[Entries on target coordinates]
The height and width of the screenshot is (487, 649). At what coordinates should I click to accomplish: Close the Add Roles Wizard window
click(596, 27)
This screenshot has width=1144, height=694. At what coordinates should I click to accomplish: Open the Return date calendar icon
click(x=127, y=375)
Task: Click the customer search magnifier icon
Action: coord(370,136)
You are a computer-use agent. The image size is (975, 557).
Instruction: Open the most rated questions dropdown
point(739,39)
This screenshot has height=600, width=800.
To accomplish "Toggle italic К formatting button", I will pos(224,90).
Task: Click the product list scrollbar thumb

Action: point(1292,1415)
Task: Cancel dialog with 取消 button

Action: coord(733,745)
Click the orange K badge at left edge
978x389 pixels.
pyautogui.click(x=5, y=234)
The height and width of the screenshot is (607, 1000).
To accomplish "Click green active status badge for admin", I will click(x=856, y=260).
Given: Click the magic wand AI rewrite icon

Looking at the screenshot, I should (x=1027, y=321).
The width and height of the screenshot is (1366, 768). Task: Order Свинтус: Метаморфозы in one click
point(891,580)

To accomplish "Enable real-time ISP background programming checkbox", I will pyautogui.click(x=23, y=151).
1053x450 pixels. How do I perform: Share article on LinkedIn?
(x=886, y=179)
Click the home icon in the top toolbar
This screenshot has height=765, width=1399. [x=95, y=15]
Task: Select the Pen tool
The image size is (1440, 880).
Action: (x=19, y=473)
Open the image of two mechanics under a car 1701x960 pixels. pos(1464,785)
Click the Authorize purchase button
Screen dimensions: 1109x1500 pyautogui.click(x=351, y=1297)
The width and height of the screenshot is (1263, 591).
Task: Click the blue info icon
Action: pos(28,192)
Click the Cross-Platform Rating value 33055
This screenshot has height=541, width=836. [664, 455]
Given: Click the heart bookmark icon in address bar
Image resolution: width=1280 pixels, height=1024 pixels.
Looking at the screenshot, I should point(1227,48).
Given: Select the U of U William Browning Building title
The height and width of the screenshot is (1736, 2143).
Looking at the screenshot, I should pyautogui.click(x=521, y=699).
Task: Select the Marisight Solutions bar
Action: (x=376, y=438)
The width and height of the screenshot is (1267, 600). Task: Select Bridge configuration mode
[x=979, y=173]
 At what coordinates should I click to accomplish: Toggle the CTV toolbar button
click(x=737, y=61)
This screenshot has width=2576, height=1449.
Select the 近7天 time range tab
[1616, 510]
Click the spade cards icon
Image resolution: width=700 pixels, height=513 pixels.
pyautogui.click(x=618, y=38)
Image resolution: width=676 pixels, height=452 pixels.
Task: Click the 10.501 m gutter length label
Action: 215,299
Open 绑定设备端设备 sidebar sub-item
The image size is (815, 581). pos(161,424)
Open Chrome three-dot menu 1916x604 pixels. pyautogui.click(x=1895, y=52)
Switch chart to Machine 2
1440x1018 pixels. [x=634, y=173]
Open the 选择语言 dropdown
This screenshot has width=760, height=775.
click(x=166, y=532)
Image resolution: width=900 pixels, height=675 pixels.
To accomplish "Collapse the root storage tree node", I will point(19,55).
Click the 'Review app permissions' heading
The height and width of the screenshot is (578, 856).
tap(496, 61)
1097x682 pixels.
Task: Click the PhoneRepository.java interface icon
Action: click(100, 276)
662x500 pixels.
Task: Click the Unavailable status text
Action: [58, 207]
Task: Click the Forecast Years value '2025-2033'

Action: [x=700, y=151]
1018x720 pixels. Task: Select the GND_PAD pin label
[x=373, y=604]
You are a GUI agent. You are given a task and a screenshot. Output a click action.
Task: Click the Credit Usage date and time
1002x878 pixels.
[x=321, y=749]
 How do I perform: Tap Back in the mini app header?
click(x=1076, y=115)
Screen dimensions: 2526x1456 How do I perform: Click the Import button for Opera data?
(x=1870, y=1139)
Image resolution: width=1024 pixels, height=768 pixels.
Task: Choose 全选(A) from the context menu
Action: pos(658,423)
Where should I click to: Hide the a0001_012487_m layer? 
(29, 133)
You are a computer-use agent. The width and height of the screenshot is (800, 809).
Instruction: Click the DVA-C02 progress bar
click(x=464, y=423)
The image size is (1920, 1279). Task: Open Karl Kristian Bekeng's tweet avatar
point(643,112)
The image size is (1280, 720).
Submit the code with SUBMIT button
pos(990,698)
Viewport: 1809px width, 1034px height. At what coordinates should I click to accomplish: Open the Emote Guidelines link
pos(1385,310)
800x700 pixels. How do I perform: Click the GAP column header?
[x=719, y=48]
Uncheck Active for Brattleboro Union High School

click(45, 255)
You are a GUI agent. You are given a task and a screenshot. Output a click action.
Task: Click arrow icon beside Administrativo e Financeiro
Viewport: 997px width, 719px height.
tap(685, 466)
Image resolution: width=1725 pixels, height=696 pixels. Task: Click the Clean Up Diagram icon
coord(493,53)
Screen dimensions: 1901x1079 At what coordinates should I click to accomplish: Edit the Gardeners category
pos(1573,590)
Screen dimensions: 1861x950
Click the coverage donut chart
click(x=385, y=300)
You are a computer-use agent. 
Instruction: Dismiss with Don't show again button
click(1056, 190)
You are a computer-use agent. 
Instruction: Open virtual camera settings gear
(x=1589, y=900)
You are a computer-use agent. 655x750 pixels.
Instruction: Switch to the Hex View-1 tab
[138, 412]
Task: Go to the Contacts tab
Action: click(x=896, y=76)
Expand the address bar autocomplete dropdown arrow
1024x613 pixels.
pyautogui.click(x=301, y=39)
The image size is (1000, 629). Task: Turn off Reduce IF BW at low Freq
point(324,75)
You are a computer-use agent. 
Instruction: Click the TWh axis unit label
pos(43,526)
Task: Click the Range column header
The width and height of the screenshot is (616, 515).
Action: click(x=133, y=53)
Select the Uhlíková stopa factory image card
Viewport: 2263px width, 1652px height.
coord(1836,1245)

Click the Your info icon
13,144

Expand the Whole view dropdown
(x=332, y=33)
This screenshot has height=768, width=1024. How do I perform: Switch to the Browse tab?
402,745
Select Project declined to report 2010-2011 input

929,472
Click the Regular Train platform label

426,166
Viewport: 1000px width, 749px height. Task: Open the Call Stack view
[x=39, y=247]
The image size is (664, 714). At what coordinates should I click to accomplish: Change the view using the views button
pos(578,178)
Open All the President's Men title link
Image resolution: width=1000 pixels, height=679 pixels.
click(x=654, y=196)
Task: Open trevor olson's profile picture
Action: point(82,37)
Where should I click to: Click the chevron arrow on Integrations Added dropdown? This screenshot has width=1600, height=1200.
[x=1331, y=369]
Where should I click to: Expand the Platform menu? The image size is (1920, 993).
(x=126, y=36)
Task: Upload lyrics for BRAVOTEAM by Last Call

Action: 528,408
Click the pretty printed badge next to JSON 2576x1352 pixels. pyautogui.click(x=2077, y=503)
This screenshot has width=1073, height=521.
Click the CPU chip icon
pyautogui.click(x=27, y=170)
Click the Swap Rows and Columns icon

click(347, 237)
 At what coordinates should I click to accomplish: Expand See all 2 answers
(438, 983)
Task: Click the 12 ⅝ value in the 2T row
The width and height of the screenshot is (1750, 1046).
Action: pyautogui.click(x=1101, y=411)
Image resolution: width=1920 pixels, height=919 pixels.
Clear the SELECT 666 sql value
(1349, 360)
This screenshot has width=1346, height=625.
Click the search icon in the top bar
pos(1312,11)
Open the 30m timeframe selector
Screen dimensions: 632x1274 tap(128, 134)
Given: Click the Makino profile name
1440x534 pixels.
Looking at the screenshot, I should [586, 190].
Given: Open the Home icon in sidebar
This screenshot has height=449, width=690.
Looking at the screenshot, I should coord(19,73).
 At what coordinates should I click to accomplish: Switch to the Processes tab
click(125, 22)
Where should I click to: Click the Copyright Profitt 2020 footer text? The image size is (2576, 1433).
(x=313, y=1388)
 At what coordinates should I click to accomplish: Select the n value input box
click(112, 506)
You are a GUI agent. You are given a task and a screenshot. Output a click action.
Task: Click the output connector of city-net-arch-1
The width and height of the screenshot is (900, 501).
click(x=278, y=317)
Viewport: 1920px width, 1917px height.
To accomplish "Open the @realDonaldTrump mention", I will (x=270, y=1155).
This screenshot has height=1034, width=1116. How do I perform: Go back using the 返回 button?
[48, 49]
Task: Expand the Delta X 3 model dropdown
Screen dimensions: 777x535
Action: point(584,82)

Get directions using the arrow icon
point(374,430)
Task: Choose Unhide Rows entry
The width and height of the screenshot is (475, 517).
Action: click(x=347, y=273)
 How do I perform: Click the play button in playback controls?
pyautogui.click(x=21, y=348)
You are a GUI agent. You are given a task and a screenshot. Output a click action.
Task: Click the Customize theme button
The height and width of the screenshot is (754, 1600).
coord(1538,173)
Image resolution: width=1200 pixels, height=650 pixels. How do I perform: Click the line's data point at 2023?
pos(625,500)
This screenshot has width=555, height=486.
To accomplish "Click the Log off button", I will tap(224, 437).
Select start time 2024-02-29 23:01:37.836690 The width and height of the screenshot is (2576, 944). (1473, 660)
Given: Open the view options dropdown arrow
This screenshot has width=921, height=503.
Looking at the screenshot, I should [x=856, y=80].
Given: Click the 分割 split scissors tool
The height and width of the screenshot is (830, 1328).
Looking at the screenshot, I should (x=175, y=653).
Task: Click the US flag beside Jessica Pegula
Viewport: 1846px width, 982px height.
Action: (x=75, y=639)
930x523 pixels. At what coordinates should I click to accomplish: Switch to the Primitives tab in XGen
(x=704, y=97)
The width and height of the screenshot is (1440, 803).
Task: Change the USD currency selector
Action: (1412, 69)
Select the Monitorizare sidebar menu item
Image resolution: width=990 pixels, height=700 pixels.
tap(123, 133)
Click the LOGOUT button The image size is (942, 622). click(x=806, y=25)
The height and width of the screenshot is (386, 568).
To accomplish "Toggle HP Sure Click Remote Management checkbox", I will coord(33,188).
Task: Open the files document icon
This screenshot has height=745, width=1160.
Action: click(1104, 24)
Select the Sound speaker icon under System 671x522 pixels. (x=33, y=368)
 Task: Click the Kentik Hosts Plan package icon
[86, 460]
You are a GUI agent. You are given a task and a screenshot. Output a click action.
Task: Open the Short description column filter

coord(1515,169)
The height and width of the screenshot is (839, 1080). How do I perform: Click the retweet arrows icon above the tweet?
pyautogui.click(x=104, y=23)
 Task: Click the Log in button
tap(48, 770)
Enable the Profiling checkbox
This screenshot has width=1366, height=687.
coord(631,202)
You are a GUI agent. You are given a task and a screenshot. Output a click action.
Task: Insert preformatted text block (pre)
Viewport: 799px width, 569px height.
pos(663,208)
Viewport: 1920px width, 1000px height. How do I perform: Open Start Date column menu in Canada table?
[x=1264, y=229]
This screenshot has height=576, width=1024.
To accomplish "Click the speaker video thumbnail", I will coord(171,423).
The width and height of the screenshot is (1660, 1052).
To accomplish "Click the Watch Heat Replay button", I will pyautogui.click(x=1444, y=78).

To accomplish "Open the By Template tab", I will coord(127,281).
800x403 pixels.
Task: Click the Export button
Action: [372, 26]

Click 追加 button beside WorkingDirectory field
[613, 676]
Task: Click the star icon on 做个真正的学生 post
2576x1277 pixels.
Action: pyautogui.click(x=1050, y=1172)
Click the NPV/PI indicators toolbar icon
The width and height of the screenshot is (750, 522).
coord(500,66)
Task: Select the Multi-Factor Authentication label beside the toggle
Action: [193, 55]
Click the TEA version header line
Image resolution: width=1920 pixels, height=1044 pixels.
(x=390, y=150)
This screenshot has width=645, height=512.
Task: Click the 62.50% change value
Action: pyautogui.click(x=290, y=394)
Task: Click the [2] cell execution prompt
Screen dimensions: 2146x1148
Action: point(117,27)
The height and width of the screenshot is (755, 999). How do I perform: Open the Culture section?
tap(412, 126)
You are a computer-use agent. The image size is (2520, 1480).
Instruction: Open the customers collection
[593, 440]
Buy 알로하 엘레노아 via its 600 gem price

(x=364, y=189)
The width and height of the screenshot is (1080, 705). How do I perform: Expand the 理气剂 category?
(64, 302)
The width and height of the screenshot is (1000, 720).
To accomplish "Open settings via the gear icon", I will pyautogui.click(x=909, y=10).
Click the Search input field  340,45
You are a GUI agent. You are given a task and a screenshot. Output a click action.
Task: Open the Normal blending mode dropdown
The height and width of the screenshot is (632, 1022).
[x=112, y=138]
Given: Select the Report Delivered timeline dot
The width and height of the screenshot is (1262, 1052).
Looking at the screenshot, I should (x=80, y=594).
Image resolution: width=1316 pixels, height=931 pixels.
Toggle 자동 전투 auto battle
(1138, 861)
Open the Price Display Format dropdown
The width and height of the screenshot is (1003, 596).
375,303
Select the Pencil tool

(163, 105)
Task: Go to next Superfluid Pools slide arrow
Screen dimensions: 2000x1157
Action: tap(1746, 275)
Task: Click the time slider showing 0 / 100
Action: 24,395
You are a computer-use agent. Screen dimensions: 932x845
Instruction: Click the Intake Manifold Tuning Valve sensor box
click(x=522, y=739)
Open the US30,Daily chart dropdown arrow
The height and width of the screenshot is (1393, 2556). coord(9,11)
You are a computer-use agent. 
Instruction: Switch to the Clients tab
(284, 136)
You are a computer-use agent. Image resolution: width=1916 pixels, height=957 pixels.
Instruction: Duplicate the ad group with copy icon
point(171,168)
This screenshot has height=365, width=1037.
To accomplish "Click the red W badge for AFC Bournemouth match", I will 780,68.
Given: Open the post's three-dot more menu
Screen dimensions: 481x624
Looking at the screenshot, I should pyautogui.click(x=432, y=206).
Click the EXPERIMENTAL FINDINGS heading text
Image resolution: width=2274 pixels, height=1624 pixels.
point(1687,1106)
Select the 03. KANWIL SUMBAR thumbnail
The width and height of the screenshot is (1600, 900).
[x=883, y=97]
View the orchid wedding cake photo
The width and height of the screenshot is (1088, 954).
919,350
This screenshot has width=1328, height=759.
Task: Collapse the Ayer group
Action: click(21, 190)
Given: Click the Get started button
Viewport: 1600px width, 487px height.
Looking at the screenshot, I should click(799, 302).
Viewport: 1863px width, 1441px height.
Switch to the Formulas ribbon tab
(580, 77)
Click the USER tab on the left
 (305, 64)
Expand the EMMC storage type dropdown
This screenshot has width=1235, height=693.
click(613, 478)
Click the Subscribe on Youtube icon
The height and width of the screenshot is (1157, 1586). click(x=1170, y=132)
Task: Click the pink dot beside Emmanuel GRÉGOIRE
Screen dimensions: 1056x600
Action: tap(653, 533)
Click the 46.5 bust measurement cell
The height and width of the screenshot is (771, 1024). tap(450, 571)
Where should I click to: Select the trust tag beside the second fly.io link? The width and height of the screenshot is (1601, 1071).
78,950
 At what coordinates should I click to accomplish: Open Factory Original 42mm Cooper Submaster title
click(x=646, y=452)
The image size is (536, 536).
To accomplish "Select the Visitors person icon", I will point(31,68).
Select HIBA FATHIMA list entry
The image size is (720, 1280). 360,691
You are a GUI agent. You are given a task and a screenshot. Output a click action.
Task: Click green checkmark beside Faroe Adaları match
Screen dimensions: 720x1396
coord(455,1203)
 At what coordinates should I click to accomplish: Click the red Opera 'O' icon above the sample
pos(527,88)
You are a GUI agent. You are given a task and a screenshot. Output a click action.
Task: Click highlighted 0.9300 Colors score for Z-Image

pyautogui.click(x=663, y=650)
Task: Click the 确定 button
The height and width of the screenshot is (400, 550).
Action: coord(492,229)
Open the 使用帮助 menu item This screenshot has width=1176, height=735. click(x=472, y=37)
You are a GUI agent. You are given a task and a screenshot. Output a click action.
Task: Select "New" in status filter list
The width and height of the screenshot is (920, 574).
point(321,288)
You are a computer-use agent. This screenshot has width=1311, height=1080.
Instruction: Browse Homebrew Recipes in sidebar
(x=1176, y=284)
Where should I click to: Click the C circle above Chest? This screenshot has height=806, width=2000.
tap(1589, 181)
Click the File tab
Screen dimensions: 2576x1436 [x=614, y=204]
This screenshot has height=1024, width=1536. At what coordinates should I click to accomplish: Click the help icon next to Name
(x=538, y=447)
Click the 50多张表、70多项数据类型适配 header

**WORK TO COMPLETE**
Turn the entries above, starting at the line containing "You are a computer-use agent. The image size is (975, 557)." and ending at the line containing "pyautogui.click(x=5, y=234)", into a JSON list of strings with one string per line, leaving out blank lines.

**RESULT**
[
  "You are a computer-use agent. The image size is (975, 557).",
  "Instruction: Open the most rated questions dropdown",
  "point(739,39)",
  "This screenshot has height=600, width=800.",
  "To accomplish \"Toggle italic К formatting button\", I will pos(224,90).",
  "Task: Click the product list scrollbar thumb",
  "Action: point(1292,1415)",
  "Task: Cancel dialog with 取消 button",
  "Action: coord(733,745)",
  "Click the orange K badge at left edge",
  "978x389 pixels.",
  "pyautogui.click(x=5, y=234)"
]